Cela dit, vous êtes toujours le parent et avez un dernier mot (et vous êtes autorisé à changer d'avis). Mais le Dr Pal dit que fournir la raison de votre «non,« pas pour le moment »ou« nous pivotons »est utile.
Concentrez-vous sur des alternatives hors ligne
Il y a un monde entier hors ligne dans lequel les enfants peuvent puiser, mais ils peuvent avoir besoin d'une poussée.
«Lorsque le temps d'écran devient addictif, il comble souvent un vide – que ce soit l'ennui, l'isolement social ou une faible estime de soi», explique le Dr Khan. «Aidez votre enfant à se reconnecter avec les passe-temps, l'activité physique ou les opportunités sociales qui leur mettent une véritable joie hors ligne.»
Vous pouvez utiliser leurs intérêts en ligne comme tremplin.
«S'ils sont dans les jeux, envisagez de les inscrire dans des cours de codage», explique le Dr Khan. « S'ils aiment Tiktok, peut-être qu'un club de théâtre ou une classe de production vidéo est un bon ajustement. L'idée est de déplacer l'orientation de » moins d'écran « à » plus de vie « . »
Impliquez votre communauté
Le temps d'écran est une préoccupation sociétale – pas celle que les parents doivent résoudre par elles-mêmes, uniquement pour leurs enfants.
« La prévention des problèmes de temps d'écran nécessitera un changement plus large dans la culture de l'école et de la communauté de vos enfants », explique le Dr Todey. «C'est pourquoi les chercheurs appellent les parents à se regrouper dans les communautés pour s'entendre sur la façon dont ils géreront collectivement les écrans.»
Par exemple, le Dr Todey partage que vous pourriez vous réunir avec les parents du groupe d'amis de votre élève de huitième et accepter de retarder l'utilisation des smartphones ou l'accès aux médias sociaux jusqu'à l'adolescence 16. Le Dr Todey a récemment appris une famille qui a décidé de fournir aux enfants un accès par téléphone fixe – en vous souviendrez? – pour communiquer et coordonner les rencontres tout en retardant l'utilisation du smartphone.

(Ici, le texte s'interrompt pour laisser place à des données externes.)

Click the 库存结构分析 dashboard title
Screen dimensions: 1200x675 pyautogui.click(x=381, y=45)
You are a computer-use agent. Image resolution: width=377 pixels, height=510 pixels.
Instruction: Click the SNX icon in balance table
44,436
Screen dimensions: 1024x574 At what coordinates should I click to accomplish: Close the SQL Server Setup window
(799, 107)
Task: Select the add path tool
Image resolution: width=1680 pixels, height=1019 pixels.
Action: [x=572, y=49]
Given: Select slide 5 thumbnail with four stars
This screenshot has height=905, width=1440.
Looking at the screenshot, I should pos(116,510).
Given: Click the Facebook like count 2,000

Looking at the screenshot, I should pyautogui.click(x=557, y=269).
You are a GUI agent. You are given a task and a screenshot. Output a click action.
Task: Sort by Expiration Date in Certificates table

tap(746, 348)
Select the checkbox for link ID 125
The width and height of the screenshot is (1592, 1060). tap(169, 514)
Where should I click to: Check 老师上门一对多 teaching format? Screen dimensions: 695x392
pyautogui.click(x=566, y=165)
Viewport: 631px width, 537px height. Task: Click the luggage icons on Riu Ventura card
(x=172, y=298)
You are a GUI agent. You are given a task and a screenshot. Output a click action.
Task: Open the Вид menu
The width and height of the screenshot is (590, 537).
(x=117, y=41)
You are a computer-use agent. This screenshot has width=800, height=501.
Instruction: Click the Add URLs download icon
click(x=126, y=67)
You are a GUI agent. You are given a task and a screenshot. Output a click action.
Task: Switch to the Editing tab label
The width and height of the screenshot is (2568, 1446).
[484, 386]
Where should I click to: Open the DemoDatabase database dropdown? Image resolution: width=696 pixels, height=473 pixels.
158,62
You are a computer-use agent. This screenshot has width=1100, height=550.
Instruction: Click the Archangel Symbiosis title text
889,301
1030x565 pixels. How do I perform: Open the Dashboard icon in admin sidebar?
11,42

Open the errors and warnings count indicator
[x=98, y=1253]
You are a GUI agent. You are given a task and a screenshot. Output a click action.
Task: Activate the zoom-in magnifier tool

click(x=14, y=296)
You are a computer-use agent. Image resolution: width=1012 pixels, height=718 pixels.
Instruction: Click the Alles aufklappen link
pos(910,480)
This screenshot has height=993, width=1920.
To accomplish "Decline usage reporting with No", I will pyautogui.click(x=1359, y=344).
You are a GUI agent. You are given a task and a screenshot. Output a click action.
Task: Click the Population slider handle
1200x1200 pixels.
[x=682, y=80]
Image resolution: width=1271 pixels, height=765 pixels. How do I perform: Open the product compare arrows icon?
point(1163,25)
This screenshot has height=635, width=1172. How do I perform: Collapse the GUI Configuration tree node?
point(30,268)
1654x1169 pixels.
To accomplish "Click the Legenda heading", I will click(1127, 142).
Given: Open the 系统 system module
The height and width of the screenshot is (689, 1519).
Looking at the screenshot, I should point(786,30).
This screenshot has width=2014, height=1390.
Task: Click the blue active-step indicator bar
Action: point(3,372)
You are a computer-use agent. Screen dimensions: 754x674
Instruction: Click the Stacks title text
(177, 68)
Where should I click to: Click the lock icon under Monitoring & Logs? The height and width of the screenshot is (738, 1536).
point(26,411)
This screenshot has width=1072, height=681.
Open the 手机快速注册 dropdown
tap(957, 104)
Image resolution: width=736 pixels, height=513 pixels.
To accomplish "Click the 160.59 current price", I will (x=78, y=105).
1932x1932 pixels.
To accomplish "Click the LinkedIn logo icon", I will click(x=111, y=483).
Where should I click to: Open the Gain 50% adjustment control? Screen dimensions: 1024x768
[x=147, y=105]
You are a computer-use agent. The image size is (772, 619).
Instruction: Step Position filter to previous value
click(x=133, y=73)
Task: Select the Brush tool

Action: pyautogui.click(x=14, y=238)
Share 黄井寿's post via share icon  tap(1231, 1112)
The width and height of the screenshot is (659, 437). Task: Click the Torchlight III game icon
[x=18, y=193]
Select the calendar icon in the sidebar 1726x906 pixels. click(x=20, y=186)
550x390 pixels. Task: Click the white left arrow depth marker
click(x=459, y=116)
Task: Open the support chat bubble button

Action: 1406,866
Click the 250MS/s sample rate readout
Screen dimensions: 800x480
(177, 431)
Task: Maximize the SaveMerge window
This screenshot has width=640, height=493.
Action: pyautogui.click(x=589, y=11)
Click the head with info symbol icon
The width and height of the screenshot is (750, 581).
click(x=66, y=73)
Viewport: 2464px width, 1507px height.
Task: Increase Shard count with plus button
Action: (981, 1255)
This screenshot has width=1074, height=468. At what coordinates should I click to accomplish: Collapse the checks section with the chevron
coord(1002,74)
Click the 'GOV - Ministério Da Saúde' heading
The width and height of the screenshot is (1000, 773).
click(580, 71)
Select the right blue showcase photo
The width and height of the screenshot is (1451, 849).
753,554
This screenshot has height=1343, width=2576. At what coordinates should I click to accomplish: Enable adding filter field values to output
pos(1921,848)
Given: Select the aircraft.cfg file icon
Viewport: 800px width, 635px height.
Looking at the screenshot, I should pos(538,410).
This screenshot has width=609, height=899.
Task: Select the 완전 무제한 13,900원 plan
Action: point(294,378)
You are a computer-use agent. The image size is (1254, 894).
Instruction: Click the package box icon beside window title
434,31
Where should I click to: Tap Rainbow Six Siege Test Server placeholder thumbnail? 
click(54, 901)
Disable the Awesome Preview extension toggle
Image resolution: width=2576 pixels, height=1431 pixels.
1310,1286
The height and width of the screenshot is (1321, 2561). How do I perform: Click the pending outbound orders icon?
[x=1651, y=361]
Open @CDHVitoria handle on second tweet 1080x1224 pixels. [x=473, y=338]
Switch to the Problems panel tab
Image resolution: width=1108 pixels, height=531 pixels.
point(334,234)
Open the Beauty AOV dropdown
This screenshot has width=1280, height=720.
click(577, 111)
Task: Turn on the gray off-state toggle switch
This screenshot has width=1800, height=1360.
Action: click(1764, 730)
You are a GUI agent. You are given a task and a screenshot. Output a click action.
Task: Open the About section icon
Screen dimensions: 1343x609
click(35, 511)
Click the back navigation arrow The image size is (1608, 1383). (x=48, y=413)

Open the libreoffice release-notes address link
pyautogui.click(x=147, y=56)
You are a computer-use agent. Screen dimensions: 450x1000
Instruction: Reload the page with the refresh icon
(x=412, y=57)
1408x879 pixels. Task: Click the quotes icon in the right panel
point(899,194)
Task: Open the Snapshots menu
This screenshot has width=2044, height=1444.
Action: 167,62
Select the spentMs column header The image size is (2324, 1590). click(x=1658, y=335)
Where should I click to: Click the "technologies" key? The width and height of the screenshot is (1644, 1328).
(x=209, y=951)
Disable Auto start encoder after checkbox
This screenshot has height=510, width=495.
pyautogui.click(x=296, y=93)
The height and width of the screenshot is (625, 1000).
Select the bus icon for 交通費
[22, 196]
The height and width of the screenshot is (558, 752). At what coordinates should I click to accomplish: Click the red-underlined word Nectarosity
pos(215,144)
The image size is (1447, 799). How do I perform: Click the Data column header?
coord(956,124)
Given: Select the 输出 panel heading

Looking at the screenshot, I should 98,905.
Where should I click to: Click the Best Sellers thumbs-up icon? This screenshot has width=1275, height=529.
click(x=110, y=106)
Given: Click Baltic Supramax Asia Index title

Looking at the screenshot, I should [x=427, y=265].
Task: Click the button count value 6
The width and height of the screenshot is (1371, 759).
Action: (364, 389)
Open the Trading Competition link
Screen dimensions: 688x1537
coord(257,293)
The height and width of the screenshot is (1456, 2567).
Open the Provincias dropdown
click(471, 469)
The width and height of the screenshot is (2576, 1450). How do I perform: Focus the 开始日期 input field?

Traiter la dépendance à l'écran comme un problème de santé mentale
Le mot «toxicomanie» peut être lacé de honte et de stigmatisation pour les parents et les enfants. Cependant, les experts exhortent à donner à tout le monde la grâce et à garder l'esprit ouvert.
«L'utilisation d'écran addictive peut souvent être un signal que votre enfant a du mal émotionnellement», explique le Dr Khan. «Plutôt que de punir ou de faire honte, abordez le problème avec la curiosité et la compassion. Posez des questions ouvertes comme:« Que fait en ligne pour vous? ou « Quand avez-vous l'impression d'avoir besoin d'être sur votre téléphone. » »
Si vous pensez que votre enfant a une dépendance – ou est dirigé dans cette direction – Dr. Khan suggère d'impliquer un professionnel de la santé mentale. «L'intervention précoce peut faire une différence sur le monde», dit-il.